Besonders deutlich wird das, wenn Freud offensichtliche Angstträume seiner Patient*innen dadurch als Wunschträume zu enttarnen gedenkt, dass er hinter ihnen den Wunsch, er, Freud, habe mit seiner These unrecht, stehen sieht (Freud: 167). Sein Punkt ist hier selbstimmunisierend: Entweder der Traum bringt einen Wunsch zum Ausdruck oder gerade der Umstand, dass er das nicht tut, verweist auf einen unbewussten Wunsch.
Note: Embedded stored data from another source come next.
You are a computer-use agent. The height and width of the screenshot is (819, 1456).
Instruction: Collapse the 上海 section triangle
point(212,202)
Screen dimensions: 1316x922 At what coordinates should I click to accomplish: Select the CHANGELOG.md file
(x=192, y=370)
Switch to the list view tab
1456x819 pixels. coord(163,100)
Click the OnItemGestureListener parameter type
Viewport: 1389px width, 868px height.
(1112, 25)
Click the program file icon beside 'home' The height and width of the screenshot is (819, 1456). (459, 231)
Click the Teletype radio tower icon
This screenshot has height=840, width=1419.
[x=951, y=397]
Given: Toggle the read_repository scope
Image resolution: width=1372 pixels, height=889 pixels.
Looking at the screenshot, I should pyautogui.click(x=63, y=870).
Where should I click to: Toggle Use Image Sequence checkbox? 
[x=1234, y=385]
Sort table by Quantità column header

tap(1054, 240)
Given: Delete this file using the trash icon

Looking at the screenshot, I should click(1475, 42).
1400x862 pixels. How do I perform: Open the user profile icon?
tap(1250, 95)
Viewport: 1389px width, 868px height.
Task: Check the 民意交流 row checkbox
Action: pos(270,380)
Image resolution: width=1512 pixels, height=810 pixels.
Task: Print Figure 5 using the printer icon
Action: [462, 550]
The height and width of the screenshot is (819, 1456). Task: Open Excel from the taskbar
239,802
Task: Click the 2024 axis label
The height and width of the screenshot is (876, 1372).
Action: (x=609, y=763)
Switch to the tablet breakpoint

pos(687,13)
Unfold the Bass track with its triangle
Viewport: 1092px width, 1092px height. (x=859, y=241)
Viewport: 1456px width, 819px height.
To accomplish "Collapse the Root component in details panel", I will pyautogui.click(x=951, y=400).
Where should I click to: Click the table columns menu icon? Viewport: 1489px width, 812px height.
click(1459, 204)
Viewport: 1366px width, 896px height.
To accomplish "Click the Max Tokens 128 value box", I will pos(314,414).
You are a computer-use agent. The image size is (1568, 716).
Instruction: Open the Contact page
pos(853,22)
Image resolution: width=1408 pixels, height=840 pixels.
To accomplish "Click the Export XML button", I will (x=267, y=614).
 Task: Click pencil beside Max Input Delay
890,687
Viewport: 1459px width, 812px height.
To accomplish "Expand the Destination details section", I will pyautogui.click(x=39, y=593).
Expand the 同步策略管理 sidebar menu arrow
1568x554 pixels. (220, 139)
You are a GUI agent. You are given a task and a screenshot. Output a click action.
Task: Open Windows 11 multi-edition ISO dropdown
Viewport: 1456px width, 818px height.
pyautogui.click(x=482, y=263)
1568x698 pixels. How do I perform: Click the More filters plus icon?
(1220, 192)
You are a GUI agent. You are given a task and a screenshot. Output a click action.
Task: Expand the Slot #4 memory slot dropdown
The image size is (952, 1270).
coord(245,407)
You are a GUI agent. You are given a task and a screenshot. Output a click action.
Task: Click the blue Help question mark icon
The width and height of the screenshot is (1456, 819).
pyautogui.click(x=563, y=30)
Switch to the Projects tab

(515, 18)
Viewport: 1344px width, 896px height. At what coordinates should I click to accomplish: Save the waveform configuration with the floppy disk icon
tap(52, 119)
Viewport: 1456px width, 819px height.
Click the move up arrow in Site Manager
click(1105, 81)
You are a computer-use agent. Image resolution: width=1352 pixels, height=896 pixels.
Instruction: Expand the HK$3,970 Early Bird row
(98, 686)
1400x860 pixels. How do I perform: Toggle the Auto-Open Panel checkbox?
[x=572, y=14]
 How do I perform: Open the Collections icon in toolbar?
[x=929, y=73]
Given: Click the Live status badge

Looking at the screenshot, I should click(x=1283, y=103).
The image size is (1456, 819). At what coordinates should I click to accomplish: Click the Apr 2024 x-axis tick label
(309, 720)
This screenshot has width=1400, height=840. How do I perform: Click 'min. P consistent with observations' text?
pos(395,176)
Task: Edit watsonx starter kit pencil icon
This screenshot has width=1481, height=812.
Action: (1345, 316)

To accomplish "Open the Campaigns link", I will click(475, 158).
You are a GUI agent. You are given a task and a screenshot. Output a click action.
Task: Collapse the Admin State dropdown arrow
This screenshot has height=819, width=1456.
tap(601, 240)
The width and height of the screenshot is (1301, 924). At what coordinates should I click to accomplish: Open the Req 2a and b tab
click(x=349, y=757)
Hinsichtlich der Funktion des Traumes besteht in der heutigen Psychologie und Neurowissenschaft keine Einigkeit. Eine rege Forschung im Bereich des Traumschlafs findet jedoch statt; Freuds Orientierung an der Rückführung des Traumes auf eine hinter ihm stehende Bedeutung spielt dabei jedoch keine Rolle mehr. Die Forschung konzentriert sich stattdessen auf Fragen der Funktion des Traumes, auf seine neurophysiologische Genese oder – etwa in der Sportwissenschaft – auch auf seine Nutzbarmachung im Rahmen des Kompetenzausbaus.

Literatur
Freud, Sigmund (1972): Die Traumdeutung. Studienausgabe. Frankfurt am Main. [orig. 1899].